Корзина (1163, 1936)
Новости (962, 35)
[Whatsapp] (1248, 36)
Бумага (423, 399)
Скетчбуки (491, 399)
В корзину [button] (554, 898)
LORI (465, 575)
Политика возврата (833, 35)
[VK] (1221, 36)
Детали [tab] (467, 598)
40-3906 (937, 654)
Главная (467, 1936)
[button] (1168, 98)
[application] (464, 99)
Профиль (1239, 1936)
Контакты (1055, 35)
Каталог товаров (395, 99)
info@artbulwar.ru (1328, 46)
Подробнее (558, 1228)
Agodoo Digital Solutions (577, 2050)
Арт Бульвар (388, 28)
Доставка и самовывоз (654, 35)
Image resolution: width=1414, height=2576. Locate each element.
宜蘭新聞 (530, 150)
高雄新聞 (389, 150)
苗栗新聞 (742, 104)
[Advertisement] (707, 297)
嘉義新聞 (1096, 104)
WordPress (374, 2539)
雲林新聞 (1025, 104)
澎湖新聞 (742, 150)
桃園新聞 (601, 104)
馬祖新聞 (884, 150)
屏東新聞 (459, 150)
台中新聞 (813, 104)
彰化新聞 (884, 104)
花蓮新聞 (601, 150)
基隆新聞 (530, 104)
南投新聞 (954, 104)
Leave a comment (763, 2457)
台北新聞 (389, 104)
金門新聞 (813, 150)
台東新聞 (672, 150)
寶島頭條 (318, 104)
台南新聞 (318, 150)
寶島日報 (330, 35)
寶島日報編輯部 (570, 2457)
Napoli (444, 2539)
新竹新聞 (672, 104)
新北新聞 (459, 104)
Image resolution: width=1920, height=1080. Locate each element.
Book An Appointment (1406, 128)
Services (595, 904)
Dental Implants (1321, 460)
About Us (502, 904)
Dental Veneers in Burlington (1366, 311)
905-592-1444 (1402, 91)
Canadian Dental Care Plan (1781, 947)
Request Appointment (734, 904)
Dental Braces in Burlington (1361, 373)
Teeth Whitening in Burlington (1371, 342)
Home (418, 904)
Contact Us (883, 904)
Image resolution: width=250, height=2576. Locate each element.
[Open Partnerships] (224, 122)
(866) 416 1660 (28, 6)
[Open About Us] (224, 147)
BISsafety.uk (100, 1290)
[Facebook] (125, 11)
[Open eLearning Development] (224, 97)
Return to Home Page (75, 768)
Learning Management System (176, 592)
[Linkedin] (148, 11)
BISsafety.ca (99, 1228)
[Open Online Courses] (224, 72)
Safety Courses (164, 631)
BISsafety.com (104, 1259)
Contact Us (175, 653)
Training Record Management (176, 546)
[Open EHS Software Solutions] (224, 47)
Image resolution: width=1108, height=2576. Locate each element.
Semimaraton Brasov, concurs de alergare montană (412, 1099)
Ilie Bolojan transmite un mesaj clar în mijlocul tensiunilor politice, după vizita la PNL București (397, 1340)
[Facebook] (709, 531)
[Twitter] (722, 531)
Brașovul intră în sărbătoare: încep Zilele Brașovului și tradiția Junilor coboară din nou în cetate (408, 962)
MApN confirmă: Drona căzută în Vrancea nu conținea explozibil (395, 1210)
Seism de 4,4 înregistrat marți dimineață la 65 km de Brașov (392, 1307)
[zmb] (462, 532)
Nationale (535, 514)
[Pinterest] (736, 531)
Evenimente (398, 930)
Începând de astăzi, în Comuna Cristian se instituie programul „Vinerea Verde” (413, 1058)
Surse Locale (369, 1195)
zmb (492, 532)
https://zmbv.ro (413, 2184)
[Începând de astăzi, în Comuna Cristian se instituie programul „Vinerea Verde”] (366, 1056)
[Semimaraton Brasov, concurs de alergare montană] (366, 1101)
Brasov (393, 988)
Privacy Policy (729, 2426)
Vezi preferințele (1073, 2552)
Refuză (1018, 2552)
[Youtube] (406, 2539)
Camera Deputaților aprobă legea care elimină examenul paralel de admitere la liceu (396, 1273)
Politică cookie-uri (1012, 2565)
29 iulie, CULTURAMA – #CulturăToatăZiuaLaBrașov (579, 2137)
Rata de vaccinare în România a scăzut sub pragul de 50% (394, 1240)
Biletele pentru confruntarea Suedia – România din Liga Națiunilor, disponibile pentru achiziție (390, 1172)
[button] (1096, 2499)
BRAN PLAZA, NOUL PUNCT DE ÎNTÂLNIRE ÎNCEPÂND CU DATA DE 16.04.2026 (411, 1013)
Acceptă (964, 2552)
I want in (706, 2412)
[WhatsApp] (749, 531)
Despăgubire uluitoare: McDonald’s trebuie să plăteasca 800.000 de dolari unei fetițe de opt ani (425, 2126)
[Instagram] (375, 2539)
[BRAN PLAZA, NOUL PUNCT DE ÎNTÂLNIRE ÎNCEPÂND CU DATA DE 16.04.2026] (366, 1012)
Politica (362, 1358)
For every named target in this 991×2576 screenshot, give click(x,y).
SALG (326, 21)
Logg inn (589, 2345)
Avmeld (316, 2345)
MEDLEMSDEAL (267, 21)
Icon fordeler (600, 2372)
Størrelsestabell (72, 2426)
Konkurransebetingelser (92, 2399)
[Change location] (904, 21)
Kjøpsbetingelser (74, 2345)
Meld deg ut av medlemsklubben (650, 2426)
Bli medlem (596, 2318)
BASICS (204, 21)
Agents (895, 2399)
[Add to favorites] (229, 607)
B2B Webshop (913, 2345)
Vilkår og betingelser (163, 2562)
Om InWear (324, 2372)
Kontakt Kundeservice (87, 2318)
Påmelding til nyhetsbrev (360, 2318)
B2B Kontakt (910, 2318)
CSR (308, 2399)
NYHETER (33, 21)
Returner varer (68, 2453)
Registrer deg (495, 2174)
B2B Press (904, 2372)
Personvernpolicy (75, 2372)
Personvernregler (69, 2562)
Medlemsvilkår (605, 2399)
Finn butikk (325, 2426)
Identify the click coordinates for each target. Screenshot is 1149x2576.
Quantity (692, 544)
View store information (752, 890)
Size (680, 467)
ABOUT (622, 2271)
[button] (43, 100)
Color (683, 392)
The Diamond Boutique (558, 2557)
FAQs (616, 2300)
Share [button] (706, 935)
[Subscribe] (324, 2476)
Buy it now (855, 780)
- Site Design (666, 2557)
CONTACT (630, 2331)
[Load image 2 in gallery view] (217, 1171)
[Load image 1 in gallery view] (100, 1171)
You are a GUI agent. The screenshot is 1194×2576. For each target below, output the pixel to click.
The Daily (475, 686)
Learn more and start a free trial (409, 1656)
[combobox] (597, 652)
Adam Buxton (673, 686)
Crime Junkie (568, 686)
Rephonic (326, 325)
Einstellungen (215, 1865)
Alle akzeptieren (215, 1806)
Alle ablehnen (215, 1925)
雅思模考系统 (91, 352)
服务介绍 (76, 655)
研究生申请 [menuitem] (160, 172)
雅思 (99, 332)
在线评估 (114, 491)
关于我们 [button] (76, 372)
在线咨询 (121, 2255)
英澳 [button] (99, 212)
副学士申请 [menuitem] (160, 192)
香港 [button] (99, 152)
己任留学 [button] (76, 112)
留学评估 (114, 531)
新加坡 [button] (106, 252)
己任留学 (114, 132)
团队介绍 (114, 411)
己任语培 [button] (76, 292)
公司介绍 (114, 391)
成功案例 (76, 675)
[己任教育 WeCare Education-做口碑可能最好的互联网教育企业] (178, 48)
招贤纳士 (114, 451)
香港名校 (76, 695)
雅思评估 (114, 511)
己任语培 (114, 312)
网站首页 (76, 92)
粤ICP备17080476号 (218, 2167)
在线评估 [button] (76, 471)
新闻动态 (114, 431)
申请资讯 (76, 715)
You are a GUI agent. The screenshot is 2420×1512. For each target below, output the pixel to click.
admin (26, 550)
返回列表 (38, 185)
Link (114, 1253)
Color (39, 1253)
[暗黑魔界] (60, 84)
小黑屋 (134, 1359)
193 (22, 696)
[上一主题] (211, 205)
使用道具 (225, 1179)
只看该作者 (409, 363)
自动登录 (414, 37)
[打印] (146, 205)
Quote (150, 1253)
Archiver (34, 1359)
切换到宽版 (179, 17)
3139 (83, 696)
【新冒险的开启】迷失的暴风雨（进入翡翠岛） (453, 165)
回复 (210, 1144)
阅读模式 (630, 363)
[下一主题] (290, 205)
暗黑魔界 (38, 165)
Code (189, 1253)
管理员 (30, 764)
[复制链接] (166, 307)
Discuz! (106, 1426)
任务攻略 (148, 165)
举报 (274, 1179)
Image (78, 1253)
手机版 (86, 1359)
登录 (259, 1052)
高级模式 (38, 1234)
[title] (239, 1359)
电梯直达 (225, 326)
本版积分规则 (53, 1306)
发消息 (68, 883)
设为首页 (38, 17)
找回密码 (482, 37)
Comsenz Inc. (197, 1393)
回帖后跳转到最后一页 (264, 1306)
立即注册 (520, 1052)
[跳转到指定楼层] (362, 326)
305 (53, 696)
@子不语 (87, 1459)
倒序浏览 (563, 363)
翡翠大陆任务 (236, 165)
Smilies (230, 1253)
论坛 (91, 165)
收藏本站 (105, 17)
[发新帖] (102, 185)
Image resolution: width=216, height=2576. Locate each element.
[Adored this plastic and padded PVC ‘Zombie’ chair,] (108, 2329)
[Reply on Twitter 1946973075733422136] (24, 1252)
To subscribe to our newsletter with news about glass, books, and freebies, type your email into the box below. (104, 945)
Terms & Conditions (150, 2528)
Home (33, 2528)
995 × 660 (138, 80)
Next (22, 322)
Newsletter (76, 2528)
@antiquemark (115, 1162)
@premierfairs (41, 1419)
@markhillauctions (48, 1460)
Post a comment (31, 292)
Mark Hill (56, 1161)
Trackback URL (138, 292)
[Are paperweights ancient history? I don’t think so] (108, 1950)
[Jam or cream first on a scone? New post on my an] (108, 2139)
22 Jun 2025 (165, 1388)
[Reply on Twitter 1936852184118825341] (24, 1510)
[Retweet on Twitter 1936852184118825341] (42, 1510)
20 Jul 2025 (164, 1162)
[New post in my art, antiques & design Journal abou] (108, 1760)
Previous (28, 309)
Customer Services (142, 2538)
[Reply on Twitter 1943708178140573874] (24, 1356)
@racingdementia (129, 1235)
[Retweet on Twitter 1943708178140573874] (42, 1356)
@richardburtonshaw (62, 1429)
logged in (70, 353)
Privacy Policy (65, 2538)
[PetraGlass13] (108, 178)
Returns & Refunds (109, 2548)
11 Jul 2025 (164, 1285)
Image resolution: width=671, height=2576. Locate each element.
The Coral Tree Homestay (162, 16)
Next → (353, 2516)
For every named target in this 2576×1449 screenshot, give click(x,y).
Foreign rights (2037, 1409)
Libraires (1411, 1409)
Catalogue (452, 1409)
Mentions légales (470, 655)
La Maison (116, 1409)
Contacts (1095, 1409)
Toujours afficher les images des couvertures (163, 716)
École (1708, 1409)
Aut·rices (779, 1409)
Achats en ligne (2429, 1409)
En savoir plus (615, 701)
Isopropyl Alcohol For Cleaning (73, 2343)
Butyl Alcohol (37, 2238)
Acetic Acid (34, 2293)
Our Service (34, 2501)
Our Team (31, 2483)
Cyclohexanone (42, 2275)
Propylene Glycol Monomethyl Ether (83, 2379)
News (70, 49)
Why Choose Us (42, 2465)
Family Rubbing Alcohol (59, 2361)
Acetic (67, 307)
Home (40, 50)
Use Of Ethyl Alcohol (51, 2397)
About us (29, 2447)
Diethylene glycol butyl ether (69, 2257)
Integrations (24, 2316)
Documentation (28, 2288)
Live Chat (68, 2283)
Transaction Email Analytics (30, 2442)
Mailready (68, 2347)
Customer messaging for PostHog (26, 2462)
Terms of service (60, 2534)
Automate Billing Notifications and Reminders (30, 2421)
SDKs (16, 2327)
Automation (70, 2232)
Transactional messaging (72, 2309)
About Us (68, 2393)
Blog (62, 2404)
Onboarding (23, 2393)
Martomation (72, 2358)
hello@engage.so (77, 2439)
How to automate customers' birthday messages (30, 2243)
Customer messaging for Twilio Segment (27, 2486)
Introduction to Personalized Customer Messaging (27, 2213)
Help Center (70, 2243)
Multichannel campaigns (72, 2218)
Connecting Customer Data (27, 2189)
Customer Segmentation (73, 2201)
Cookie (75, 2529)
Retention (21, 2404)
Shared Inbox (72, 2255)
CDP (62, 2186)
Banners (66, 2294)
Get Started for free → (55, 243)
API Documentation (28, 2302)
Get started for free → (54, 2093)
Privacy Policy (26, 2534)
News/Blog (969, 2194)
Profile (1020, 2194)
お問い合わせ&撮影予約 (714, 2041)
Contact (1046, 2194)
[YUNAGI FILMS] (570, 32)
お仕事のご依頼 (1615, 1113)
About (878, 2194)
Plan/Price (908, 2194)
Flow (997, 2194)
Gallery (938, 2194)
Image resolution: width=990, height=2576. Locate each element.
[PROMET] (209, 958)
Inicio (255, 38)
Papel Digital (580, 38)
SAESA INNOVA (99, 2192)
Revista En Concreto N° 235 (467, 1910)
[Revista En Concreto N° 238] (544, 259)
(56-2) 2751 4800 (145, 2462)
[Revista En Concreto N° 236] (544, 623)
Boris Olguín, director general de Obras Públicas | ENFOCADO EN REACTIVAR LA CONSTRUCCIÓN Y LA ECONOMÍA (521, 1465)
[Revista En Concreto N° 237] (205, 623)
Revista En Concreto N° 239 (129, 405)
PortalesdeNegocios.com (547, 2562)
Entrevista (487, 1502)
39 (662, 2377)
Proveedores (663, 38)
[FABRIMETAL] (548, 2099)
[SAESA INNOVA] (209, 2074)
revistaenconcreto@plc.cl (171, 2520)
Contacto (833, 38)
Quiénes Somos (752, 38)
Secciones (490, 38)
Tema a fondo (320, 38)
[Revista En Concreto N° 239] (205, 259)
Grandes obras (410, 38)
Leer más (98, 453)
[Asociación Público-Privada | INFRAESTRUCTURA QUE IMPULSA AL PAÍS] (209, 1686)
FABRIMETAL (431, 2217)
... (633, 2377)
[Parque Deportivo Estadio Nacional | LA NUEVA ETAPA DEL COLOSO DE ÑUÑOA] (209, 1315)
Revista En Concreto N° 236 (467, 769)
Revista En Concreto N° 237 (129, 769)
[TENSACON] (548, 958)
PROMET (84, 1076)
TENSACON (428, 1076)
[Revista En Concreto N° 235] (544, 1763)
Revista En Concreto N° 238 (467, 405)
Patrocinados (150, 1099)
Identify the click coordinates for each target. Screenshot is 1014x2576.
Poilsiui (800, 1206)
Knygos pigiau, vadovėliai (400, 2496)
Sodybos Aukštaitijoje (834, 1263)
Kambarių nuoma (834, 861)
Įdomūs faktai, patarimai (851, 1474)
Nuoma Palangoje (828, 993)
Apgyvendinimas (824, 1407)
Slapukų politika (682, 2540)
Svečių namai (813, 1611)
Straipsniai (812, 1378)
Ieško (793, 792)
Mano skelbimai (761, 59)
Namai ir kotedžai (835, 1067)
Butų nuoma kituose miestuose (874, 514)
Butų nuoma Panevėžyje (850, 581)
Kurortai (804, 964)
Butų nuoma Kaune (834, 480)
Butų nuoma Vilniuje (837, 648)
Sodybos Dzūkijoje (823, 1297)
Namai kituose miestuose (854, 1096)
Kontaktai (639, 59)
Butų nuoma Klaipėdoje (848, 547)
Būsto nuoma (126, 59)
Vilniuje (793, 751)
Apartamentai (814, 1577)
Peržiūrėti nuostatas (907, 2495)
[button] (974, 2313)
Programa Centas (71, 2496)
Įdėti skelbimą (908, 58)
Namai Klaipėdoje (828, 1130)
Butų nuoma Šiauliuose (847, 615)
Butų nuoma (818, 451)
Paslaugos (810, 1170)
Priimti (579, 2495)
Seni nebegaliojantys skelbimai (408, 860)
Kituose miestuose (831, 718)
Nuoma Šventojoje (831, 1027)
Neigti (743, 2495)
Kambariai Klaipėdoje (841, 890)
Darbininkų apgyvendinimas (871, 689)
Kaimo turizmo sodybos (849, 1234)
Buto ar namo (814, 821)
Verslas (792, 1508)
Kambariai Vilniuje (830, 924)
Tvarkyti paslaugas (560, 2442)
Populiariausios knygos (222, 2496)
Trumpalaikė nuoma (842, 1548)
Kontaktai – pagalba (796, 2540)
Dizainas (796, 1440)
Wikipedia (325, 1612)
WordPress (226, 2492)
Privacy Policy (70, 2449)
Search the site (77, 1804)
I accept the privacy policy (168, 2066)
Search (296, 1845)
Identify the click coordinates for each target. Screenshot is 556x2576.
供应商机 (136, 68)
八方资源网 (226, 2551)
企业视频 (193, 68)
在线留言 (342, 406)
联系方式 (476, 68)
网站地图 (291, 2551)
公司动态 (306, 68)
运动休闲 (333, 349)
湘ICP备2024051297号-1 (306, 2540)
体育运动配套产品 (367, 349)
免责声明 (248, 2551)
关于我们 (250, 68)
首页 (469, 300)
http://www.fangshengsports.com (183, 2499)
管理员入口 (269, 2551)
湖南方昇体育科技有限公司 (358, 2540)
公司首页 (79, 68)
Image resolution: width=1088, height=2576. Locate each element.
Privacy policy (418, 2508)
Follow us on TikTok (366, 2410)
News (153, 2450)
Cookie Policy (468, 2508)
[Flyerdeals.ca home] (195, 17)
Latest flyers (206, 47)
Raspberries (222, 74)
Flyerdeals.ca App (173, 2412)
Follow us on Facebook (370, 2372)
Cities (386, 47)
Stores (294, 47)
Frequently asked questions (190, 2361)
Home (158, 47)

- - - - -

▶ **EXERCISE INSTRUCTIONS**: Take the lines above from the one containing "[暗黑魔界] (60, 84)" to the one containing "[Adored this plastic" and retype them exactly, both ends included, with nothing added.

▶ **OUTPUT OF THE TASK**:
[暗黑魔界] (60, 84)
小黑屋 (134, 1359)
193 (22, 696)
[上一主题] (211, 205)
使用道具 (225, 1179)
只看该作者 (409, 363)
自动登录 (414, 37)
[打印] (146, 205)
Quote (150, 1253)
Archiver (34, 1359)
切换到宽版 (179, 17)
3139 (83, 696)
【新冒险的开启】迷失的暴风雨（进入翡翠岛） (453, 165)
回复 (210, 1144)
阅读模式 (630, 363)
[下一主题] (290, 205)
暗黑魔界 (38, 165)
Code (189, 1253)
管理员 (30, 764)
[复制链接] (166, 307)
Discuz! (106, 1426)
任务攻略 (148, 165)
举报 (274, 1179)
Image (78, 1253)
手机版 (86, 1359)
登录 (259, 1052)
高级模式 (38, 1234)
[title] (239, 1359)
电梯直达 (225, 326)
本版积分规则 (53, 1306)
发消息 (68, 883)
设为首页 (38, 17)
找回密码 (482, 37)
Comsenz Inc. (197, 1393)
回帖后跳转到最后一页 (264, 1306)
立即注册 (520, 1052)
[跳转到指定楼层] (362, 326)
305 (53, 696)
@子不语 (87, 1459)
倒序浏览 (563, 363)
翡翠大陆任务 (236, 165)
Smilies (230, 1253)
论坛 (91, 165)
收藏本站 (105, 17)
[发新帖] (102, 185)
Image resolution: width=216, height=2576. Locate each element.
[Adored this plastic and padded PVC ‘Zombie’ chair,] (108, 2329)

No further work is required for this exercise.